I tell my students this all the time: rip off the Band-Aid. As I’m interested in helping students learn to write for their own practical benefit, I always encourage them to make arguments where there are stakes at hand. And any argument that involves real stakes involves trade-offs, compromises, and unfortunate necessities. Any position worth arguing will inevitably have its downsides. A mistake students often make is to avoid being direct or open about those downsides. Frequently, they’ll try to spread the bad news around, hiding it in bits and pieces, always including several bits of good news for every bit of bad news. This doesn’t fool anybody; bad news is bad news. It can’t be avoided, and the attempt makes the arguer look worse for his or her efforts. What’s more, by spreading the downsides around, in little drips and drops, students can actually make them appear more substantial than they really are. Worse of all is the tendency of students to downplay costs and consequences to the point of dishonesty. Nothing signals weakness to an audience more quickly than an arguer who won’t express the honest consequences of his or her proposal.

No, Wilson had it right: be straightforward, be honest, be clear, and be concise. When it comes time to ask for what you want, express the costs openly, in a way that indicates you know your audience can handle them. That doesn’t mean you accentuate the negative, and you’ve got to prepare your audience by making the strengths and necessity of your plan clear. In rhetoric, we talk often of kairos, the ancient Greek term for the opportune moment. Wilson embeds his frank discussion of the costs of going to war in a long argument that builds on his credibility, the passion and emotion of the moment, and facts of the situation at hand. As Yeats said about writing, “Do not wait to strike till the iron is hot; but make it hot by striking.”

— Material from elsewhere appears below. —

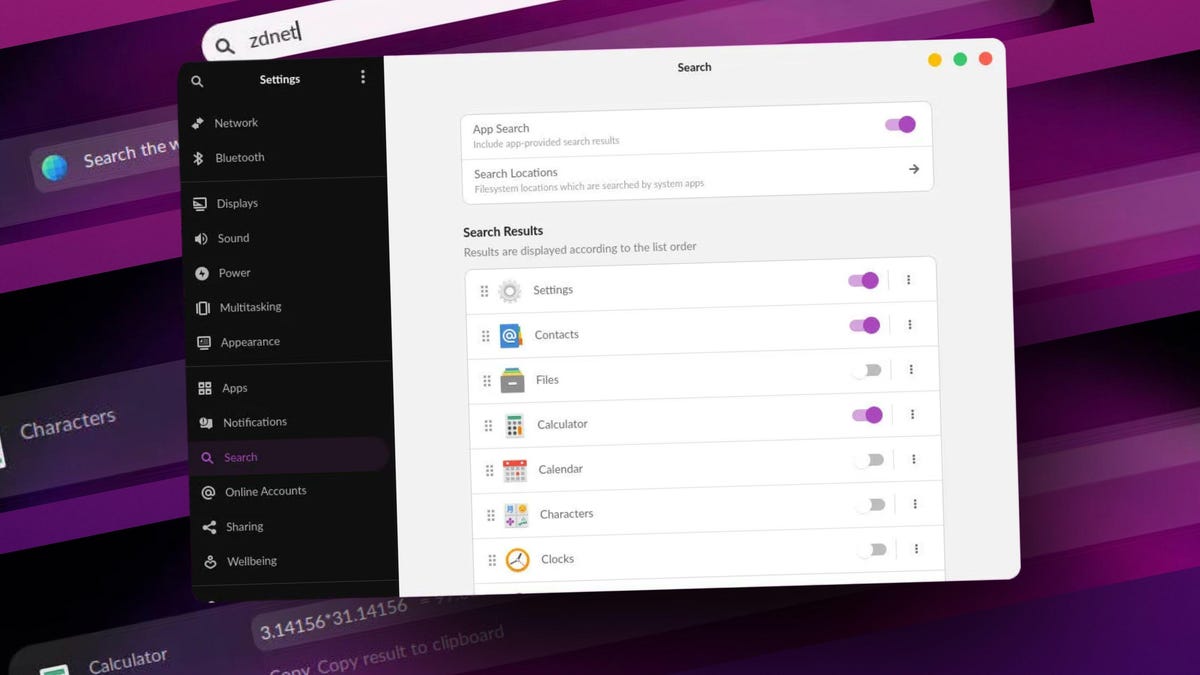Disable App Search results
The image size is (1200, 675).
tap(899, 124)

Freddie deBoer is a pacifist, by the way; he didn’t write this post because he is a fan of Woodrow Wilson or of America’s decision to enter the First World War. Wilson’s address is simply a masterful piece of speechcraft, and anyone interested in how to present an argument may profit by studying it.

8. Tyler Cowen points to this Adam Liptak column examining the right of publicity and the First Amendment. Liptak writes about a lawsuit by a former college football player, Ryan Hart, against a video game maker that used his “number, height, weight, biography and playing statistics” for an unnamed avatar in the game NCAA Football (without Mr. Hart’s permission of course). The case is currently before the Third Circuit, where the video game company has asked for a rehearing en banc. Some heavyweights have lined up as amici on both sides:

The Screen Actors Guild and several players’ unions have filed briefs supporting Mr. Hart, saying that athletes, actors and other celebrities must have the right to control the use of their identities and to harvest the financial fruits of their fame. The movie industry, book publishers and news organizations, including The New York Times, have lined up on the other side, saying that allowing celebrities to control speech about them runs afoul of the First Amendment.

9. AFP via Chicago Tribune: “Turkish protesters hold mass yoga demo.”

On the general subject of events in Turkey, Tyler Cowen has a post (“Dani Rodrik has been right all along”):

For a few years now Dani Rodrik has been tweeting about how second-rate, illegitimate, and undemocratic the current Turkish regime is. He never convinced me, not because I held firmly to some opposing perspective, but simply because I don’t follow Turkish politics closely enough for claims of any kind to have had traction on my views.

It now seems he has been quite clearly correct all along. The Turkish state has behaved very badly in response to recent protests and shown how deeply it is infected by many of the characteristics of autocratic and authoritarian regimes. The treatment of children, doctors, foreign and domestic journalists, the use of chemicals in the water cannon, the indiscriminate use of the riot police, and the generalized paranoid suspicion of the Turkish population — among other factors — all point in this direction. Democracy is about more than just elections.

Also, behold the do-it-yourself gas mask, Istanbul style.